Accordingly, the court applies Delaware law to the Fiduciary Duty Claims.

2. The Fiduciary Duty Claims are derivative claims.

In the Amended Complaint, Plaintiff declares that he is bringing each cause of action against Defendants as a direct claim, and he is adamant that none are derivative claims (ECF 13 ¶ 100). Plaintiff's description of his suit however is not binding, and the court must instead “‘look to all the facts of the complaint and determine for itself' whether a claim is direct or derivative.” In re MultiPlan Corp. S'holders Litig., 268 A.3d 784, 801 (Del. Ch. 2022) (quoting Dieterich v. Harrer, 857 A.2d 1017, 1027 (Del. Ch. 2004)). For the following reasons, this court agrees with HFN and Shiralagi that the Fiduciary Duty Claims are derivative.

Under Delaware law, “determining whether a stockholder's claim is derivative or direct” turns on the answering of two questions. Tooley v. Donaldson, Lufkin & Jenrette, Inc., 845 A.2d 1031, 1033 (Del. 2004). First, whether the alleged harm was suffered by “the corporation or the suing stockholders, individually.” Id. And second, whether “the benefit of any recovery or other remedy” would be received by “the corporation or the stockholders, individually.” Id.

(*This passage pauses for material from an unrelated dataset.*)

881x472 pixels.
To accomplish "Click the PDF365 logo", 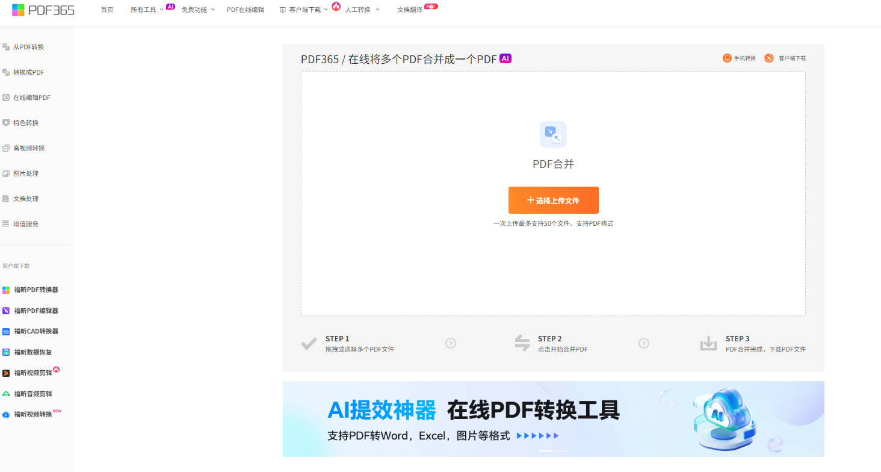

In other words, courts “should look to the nature of the wrong and to whom the relief should go.” Id. at 1039. Upon answering the relevant questions, if the court finds that the alleged injury is against the corporation and that the relief requested would go to the corporation, then the claim would appropriately be considered a derivative claim. See id.

As for what types of claims might be considered derivative, Delaware courts have provided further guidance relevant to the matter at hand. For instance, under Delaware law, “oversight claims” asserted against corporate officers “are derivative,” In re McDonald's Corp. S'holder Derivative Litig., 289 A.3d 343, 367 (Del. Ch. 2023), and “a classic derivative claim” is one “alleging corporate mismanagement, and a resulting drop in the value of the company's stock,” Parnes v. Bally Ent. Corp., 722 A.2d 1243, 1245 (Del. 1999). Upon review of the Amended Complaint, it is clear that Plaintiff's allegations relating to corporate governance, HR management, monetization of patents, maintaining HFN's software, and updating the company website (claims 11-17) are all claims that attack the management of the corporation and the oversight within the company and are therefore correctly considered as derivative claims.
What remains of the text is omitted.